== Exercise input

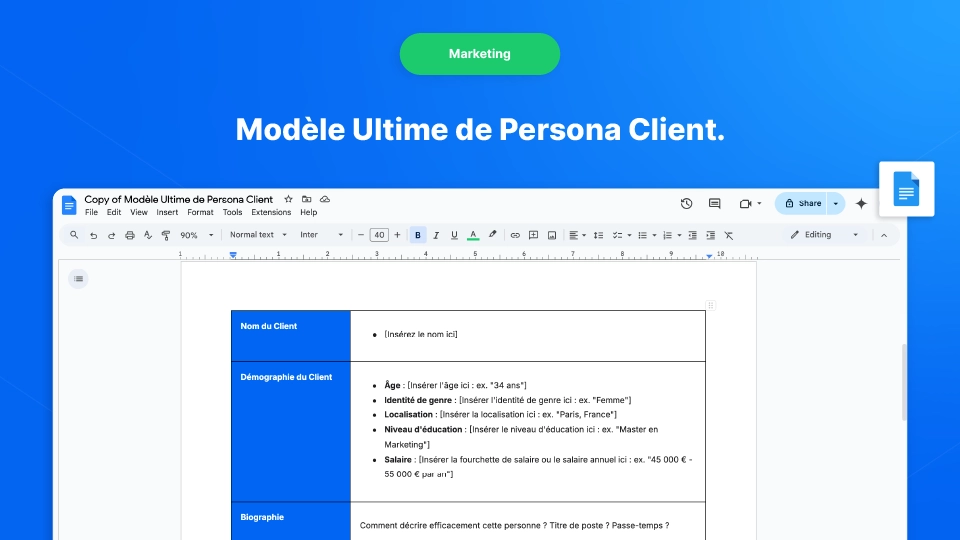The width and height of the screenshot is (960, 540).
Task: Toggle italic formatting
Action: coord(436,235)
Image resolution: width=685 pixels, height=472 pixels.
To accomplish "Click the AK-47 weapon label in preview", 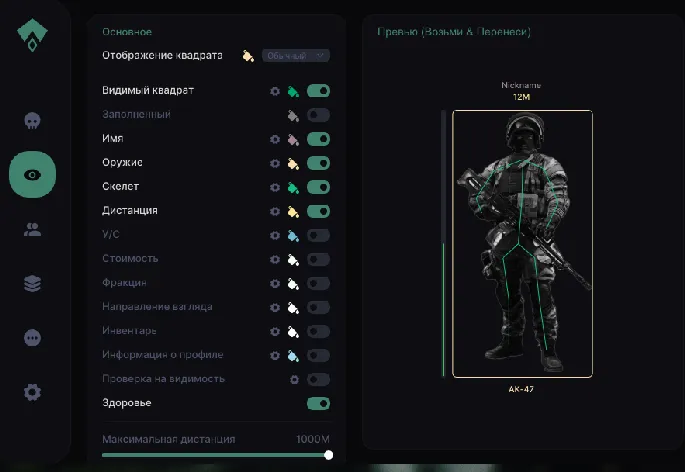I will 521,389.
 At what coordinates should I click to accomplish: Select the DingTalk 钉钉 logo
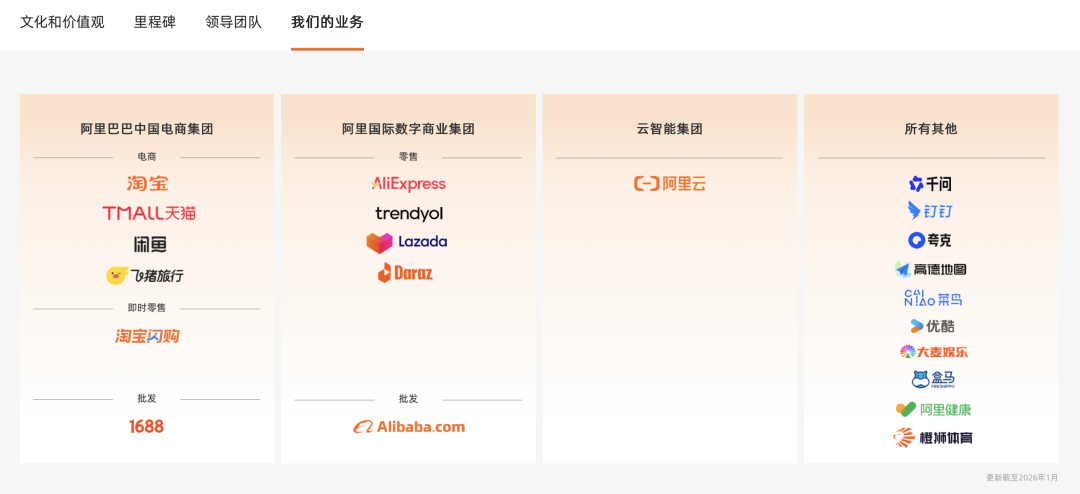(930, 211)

====
== Exercise input

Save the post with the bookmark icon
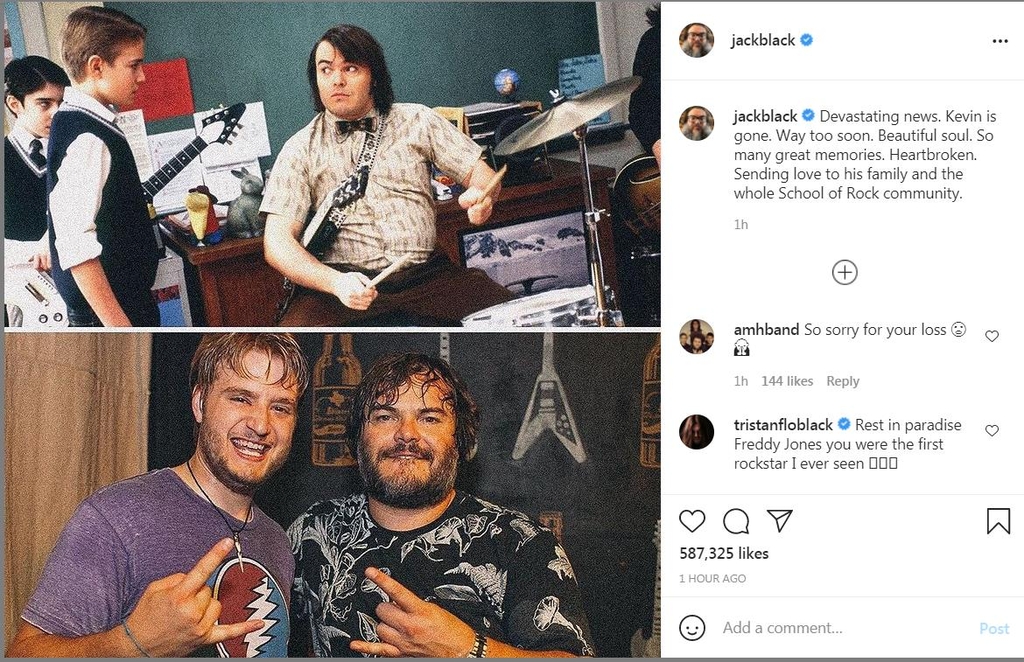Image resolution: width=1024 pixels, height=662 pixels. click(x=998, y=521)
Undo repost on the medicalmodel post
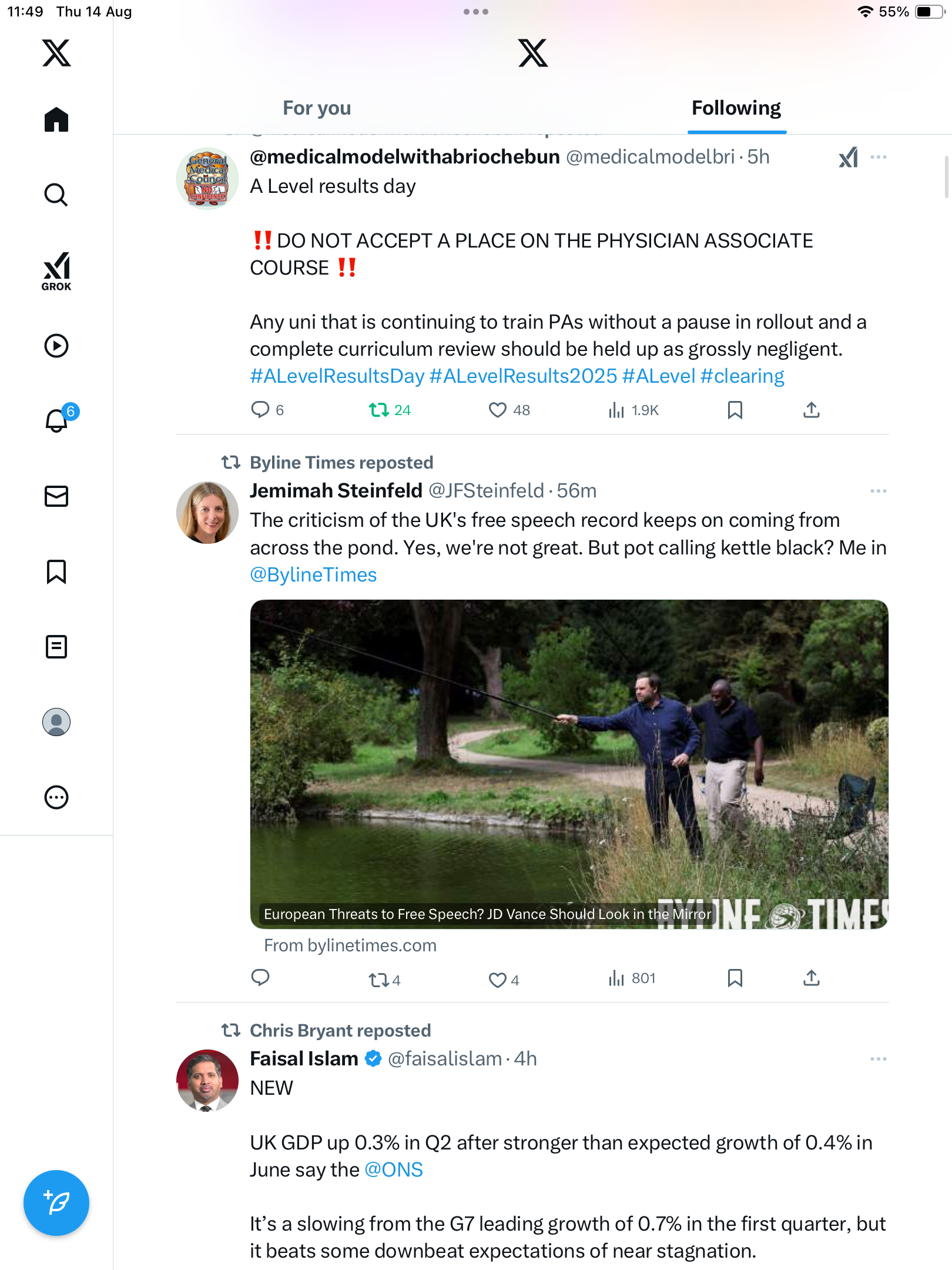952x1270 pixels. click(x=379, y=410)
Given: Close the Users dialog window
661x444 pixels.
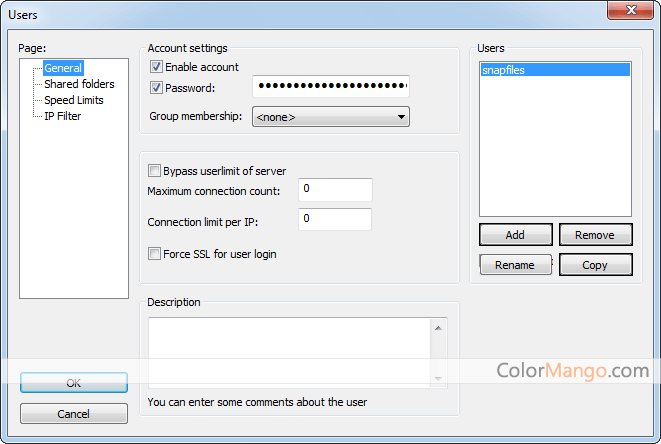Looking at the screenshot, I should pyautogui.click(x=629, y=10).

====

## Work request
Your answer should consist of the lines above between those holding "Save the post with the bookmark icon" and "Given: Close the Users dialog window", inclusive, reproduced word for word and without pictures.

## Solution for this exercise
Save the post with the bookmark icon
Image resolution: width=1024 pixels, height=662 pixels. click(x=998, y=521)
Undo repost on the medicalmodel post
952x1270 pixels. click(x=379, y=410)
Given: Close the Users dialog window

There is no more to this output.